> **Aim of the task**
Reproduce verbatim everything from the line containing "Task: Choose the 日付と投稿名 radio option" down to the line containing "[x=319, y=20]", including both of those lines.

* begin Input material *

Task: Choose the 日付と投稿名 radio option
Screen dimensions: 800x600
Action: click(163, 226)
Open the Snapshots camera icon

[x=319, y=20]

* end Input material *
* begin Input material *

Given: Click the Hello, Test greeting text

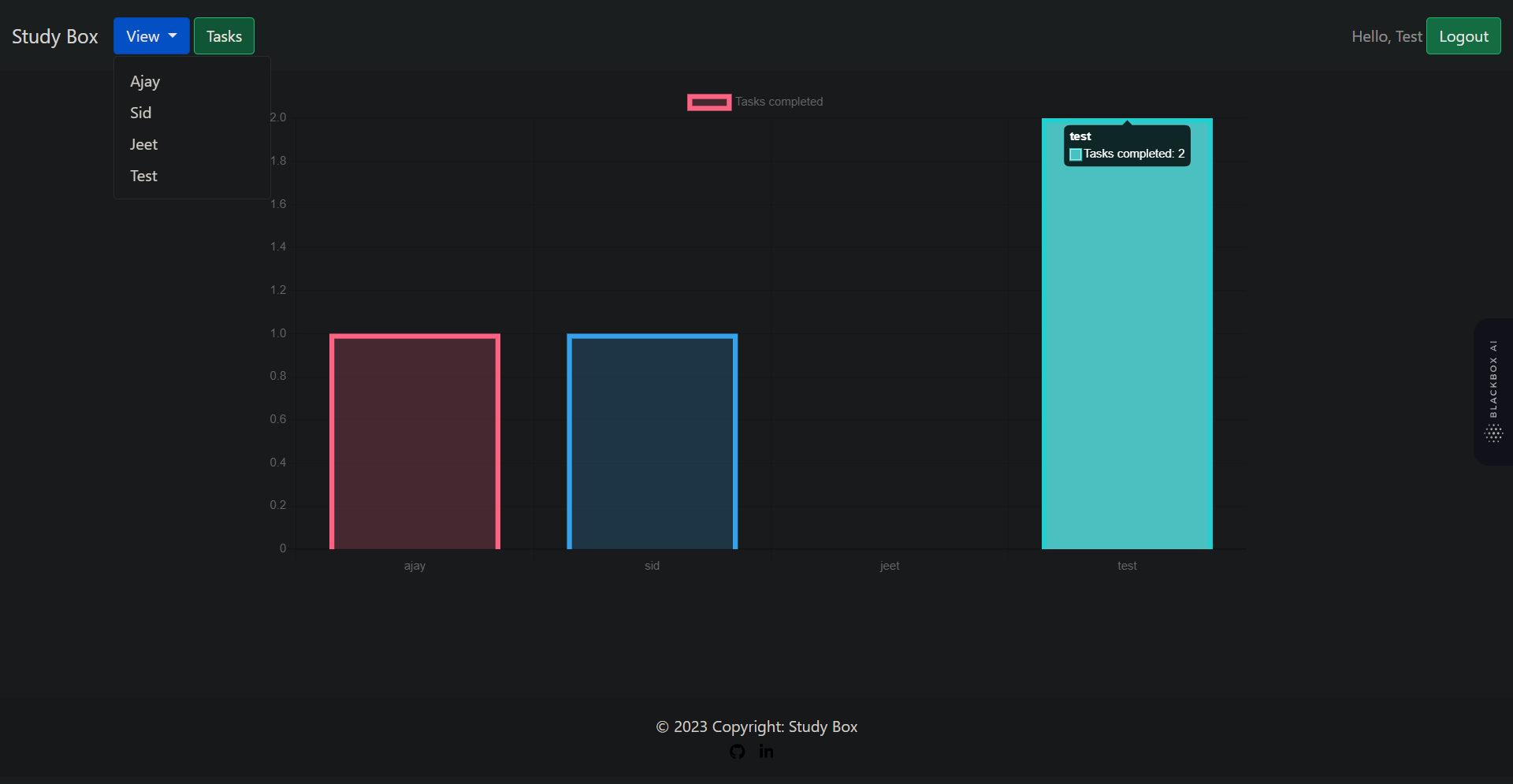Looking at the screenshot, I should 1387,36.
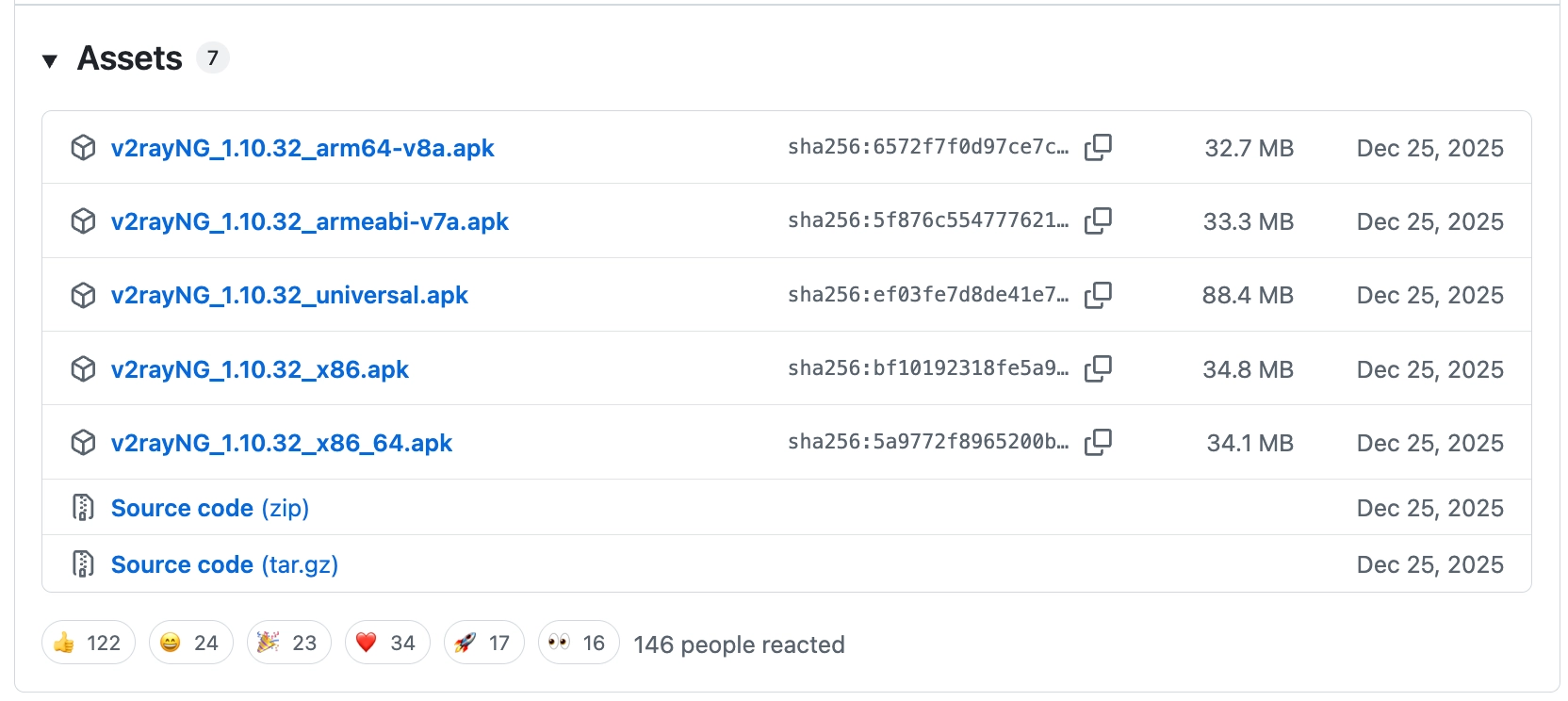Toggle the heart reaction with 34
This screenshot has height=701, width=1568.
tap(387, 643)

* end Input material *

> **Task output**
Task: Choose the 日付と投稿名 radio option
Screen dimensions: 800x600
Action: click(163, 226)
Open the Snapshots camera icon

[x=319, y=20]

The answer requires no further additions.